■ **Instructions to follow**: Print the data that follows exactly as it stands, from its first line through the line containing "You are a computer-use agent. The", and stop there.

^^^^^^^^

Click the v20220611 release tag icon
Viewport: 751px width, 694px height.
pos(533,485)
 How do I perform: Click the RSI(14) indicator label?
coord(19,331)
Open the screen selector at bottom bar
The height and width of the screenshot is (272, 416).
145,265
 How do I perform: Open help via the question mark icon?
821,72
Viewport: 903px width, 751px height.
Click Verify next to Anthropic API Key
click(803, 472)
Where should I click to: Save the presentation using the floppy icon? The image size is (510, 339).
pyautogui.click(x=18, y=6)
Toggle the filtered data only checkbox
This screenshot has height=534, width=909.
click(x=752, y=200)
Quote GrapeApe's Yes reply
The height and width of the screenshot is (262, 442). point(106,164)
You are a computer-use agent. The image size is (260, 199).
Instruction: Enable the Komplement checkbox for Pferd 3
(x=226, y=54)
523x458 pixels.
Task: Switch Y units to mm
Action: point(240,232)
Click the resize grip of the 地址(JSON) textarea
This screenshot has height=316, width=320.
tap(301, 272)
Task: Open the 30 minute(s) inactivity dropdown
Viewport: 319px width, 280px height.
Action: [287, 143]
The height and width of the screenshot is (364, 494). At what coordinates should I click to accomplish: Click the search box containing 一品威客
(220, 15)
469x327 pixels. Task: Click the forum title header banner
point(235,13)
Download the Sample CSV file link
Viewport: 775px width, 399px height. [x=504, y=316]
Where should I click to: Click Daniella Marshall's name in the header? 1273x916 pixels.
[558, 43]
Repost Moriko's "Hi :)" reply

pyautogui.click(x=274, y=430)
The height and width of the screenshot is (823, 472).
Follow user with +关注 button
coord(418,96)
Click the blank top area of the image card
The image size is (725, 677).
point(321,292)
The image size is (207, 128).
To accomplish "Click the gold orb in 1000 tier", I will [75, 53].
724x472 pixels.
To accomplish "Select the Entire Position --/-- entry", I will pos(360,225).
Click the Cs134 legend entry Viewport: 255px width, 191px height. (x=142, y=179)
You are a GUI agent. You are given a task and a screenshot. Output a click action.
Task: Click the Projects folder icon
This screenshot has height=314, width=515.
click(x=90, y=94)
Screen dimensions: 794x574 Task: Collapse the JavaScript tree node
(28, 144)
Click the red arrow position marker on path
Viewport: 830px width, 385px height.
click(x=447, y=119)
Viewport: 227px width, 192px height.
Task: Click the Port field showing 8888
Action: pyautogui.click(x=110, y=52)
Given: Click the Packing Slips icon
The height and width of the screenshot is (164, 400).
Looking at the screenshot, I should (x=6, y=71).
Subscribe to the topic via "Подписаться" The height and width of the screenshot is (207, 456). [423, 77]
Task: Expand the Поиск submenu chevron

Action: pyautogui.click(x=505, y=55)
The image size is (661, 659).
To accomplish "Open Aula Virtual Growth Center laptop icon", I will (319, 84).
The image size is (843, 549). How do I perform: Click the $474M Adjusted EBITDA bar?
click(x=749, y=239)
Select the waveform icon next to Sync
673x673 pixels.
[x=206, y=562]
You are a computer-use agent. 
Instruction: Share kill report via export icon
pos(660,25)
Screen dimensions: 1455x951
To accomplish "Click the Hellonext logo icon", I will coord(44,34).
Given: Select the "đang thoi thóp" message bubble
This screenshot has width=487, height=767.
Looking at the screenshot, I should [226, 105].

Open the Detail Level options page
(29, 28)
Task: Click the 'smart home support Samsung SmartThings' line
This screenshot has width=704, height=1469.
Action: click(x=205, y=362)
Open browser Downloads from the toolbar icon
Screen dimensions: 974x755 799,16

^^^^^^^^

■ **Output of the exercise**:
Click the v20220611 release tag icon
Viewport: 751px width, 694px height.
pos(533,485)
 How do I perform: Click the RSI(14) indicator label?
coord(19,331)
Open the screen selector at bottom bar
The height and width of the screenshot is (272, 416).
145,265
 How do I perform: Open help via the question mark icon?
821,72
Viewport: 903px width, 751px height.
Click Verify next to Anthropic API Key
click(803, 472)
Where should I click to: Save the presentation using the floppy icon? The image size is (510, 339).
pyautogui.click(x=18, y=6)
Toggle the filtered data only checkbox
This screenshot has height=534, width=909.
click(x=752, y=200)
Quote GrapeApe's Yes reply
The height and width of the screenshot is (262, 442). point(106,164)
You are a computer-use agent. The image size is (260, 199).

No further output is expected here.